FRIDAY 30 NOVEMBER
Climate change and the human touch—Climate skeptics often contend that much of the evidence cited as climate change is simply nature being nature—it changes all the time, always has and always will. Representatives from the UK’s Met Hadley Centre Climate Programme, one of the foremost climate research programmes, were in Doha today to discuss some findings from observations and from models, many which show that the changes we are witnessing go well beyond what nature would do on its own. Most countries are already experiencing a change in “moderate temperature extremes”—fewer cool days and nights and more warm days and nights. The odds of certain extreme weather happening have also changed. The chances of the Texas heatwave of 2011 occurring in the 1960s were one in 100 years. Now the odds that it could happen are once every five or six years.

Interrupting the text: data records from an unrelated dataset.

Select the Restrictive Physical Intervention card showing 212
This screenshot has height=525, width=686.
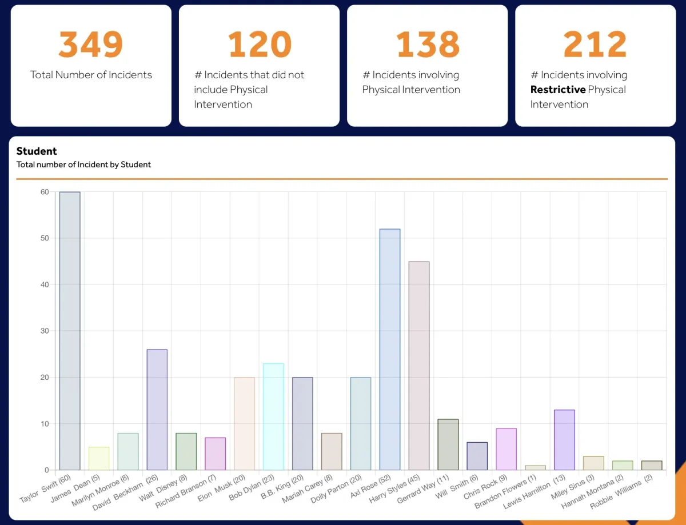pos(595,64)
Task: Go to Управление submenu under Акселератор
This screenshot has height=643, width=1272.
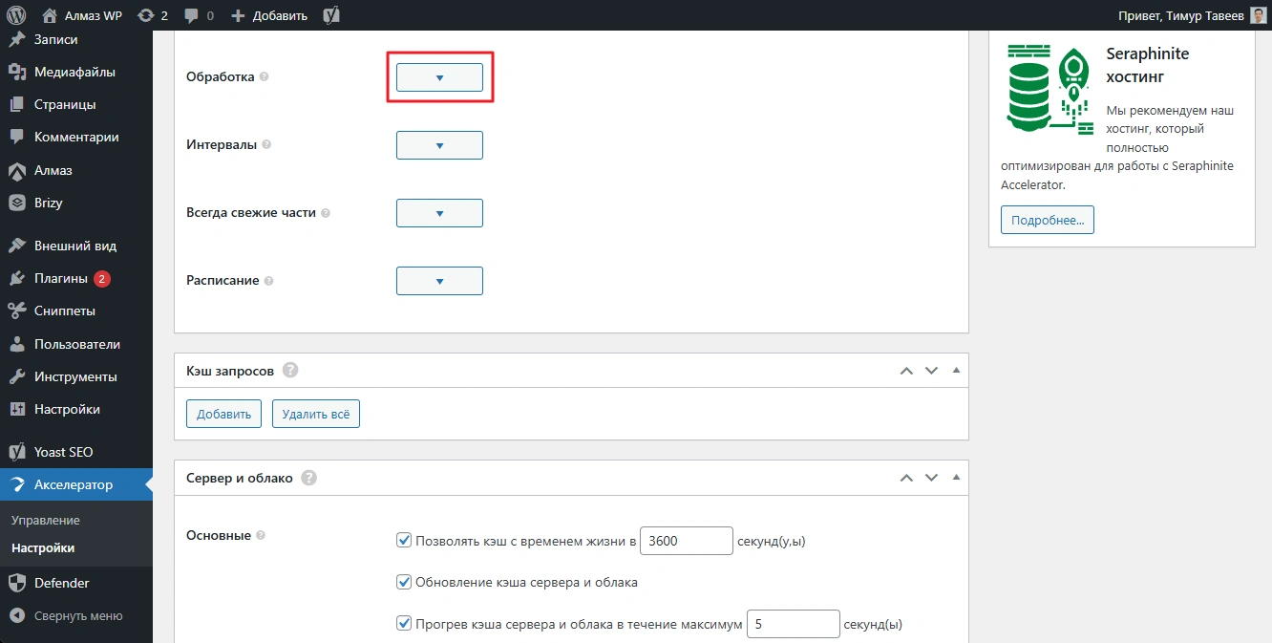Action: pyautogui.click(x=46, y=521)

And there is now more evidence that human activity is figuring more in the melting that is taking place in the Arctic, which is losing more than 4 per cent of its sea ice every decade and the extent of sea ice reached its lowest recorded level this summer. Now, more than 90 per cent of the extra heat in the atmosphere is being absorbed by the oceans and by 2025 or 2030, the Arctic could be ice-free in the summer. According to the Hadley Centre, rapid reductions in greenhouse gas emissions starting soon would greatly reduce the scale of climate change, but that no matter what we do, there will still be some climate warming and some adaptation measures will be necessary.
Impatient with the pace of talks?—UNFCCC chief Christiana Figueres solicited questions via Twitter and one that came in asked “Why are the nations so SLOW in acting? Dont u lose patience as a person?” Figueres explained that while the nations were very clear about the science, particularly since recent reports have found that temperatures could rise by as much as four degrees Centigrade if present trends continue, the delegates still approach the negotiations from a national perspective, and that depends on the degree of public support and pressure they have. “I don’t see much public interest for governments to take on more ambitious and courageous decisions.” She called on everyone to take action on climate change.

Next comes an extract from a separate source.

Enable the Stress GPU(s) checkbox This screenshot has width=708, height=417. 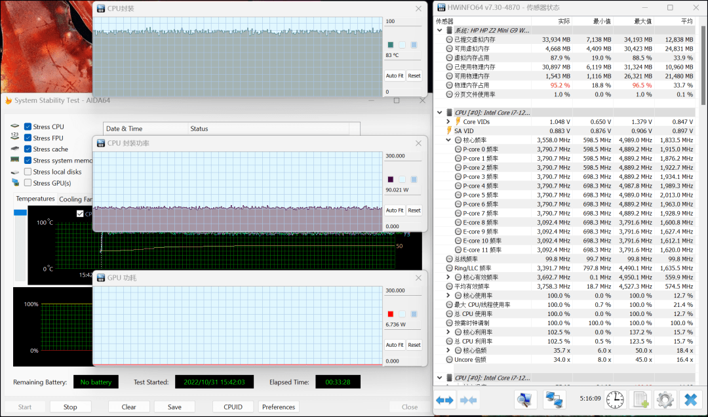28,183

Qatar food and water—Climate change is putting considerable pressure on Qatar’s food supply. According to Qatar National Food Supply Programme Chairman Fahad Bin Mohammed Al-Attiya, about 90 per cent of Qatar’s food is imported and now, with more countries facing severe droughts or floods, there is a tendency of more countries to impose export restrictions. “Climate change is having a direct impact on our livelihoods.” Al-Attiya also said the country would do more to tap its most abundant resource, solar radiation. He said that so far, it hasn’t been harnessed because of the availability of fossil fuel. In 2014, Qatar will start construction of a solar powered desalinization plant that will provide water for about 80 percent of Qatar’s needs. At present, most all of Qatar’s water presently comes from fossil fuel powered desalinization plants.